There aren't enough schools playing to have fall championships this year, NCAA president says

From CNN's Jabari Jackson


NCAA President Mark Emmert says that no fall sports championships can happen due to lack of participation among schools amid the Covid-19 pandemic. The only exception is “FBS football," he said.

"We cannot, now at this point, have fall NCAA championships because we don't have enough schools participating,” said Emmert in a preview of Thursday’s Social Series. “The NCAA board of governors has decided that if you do not have at least half of the schools participating you cannot have a legitimate championship. So, we can't in any Division 1 NCAA championship sport have a champion in the fall, which is everything except FBS football in the fall." 

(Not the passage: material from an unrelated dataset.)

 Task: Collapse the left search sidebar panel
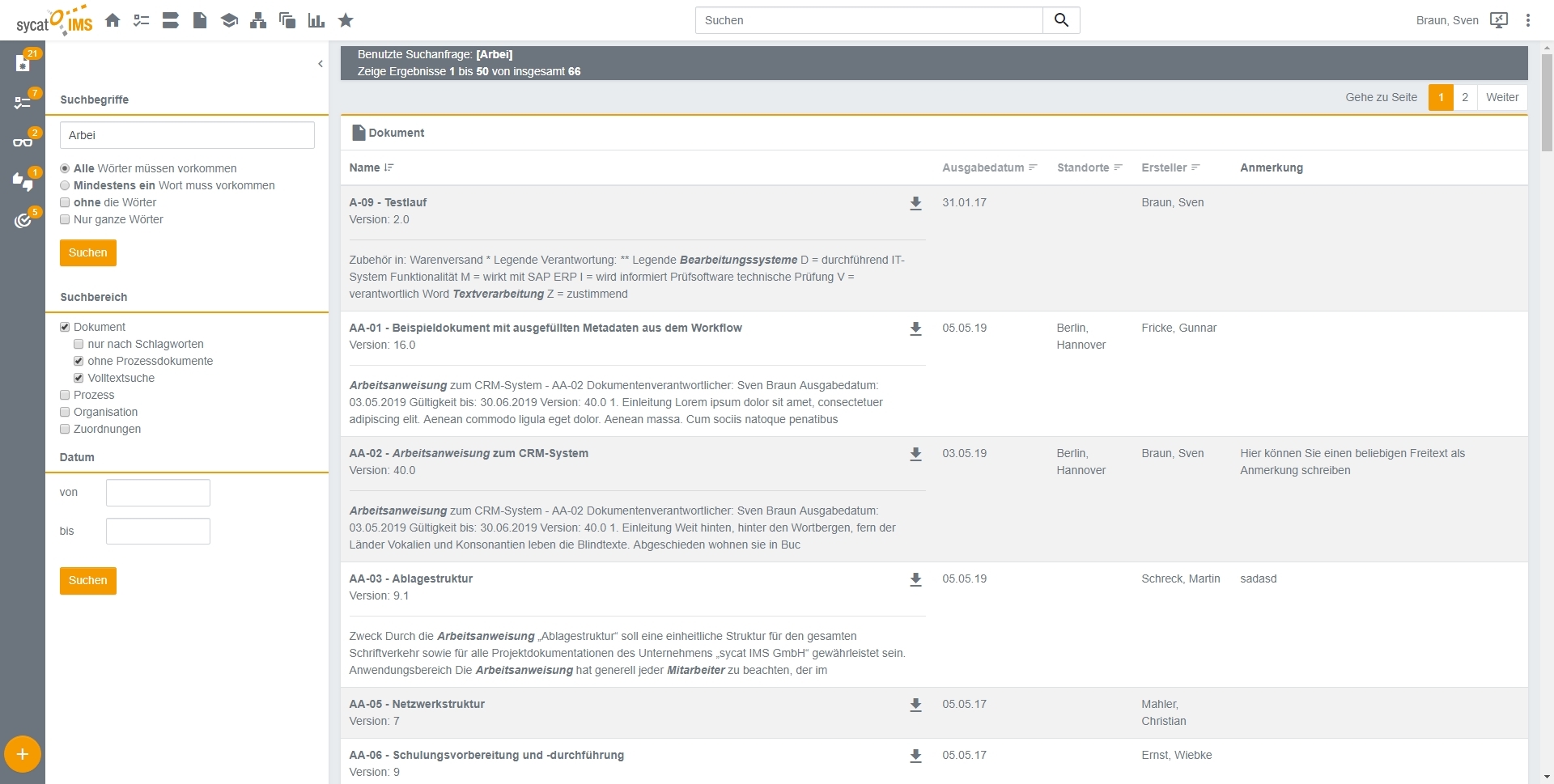[321, 64]
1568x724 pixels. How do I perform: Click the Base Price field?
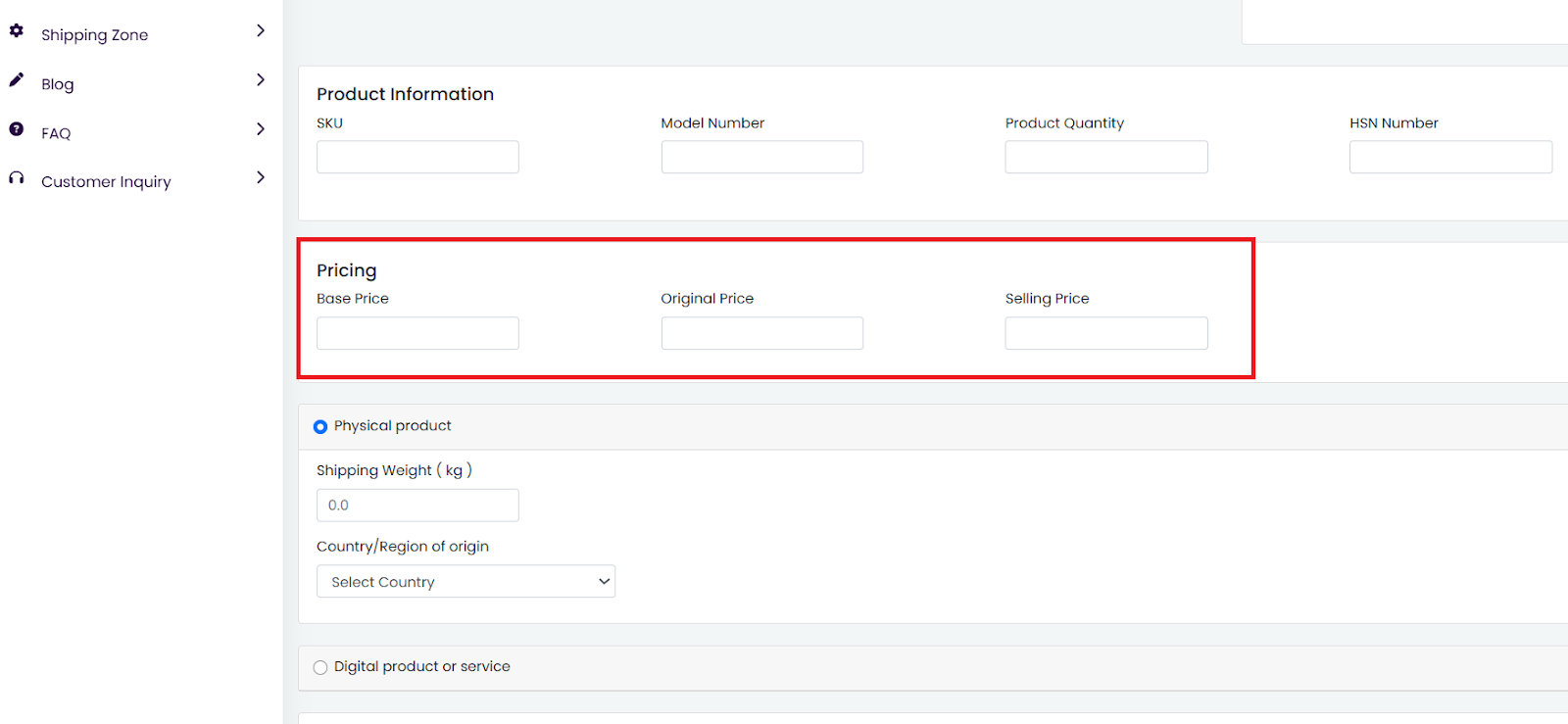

The College Football Playoff (CFP) serves as the championship event for FBS football which brings in millions of dollars to the NCAA and participating institutions. The CFP said in a news release on Thursday that the committee will continue with their process without the Big Ten and Pac-12 conferences. 

"We don't know right now what the season will bring, but as a committee, we are ready to use the protocol and the expertise of the 13 people who have been charged with selecting the teams," said Gary Barta, Iowa’s athletic director and CFP committee chair, said in a statement.

“The committee's task is to rank the teams based on what happens on the field. This week gave us a great chance to catch up with the familiar faces and welcome our three new members to the process. If the board and management committee say we are having a CFP, we will be ready," the statement added.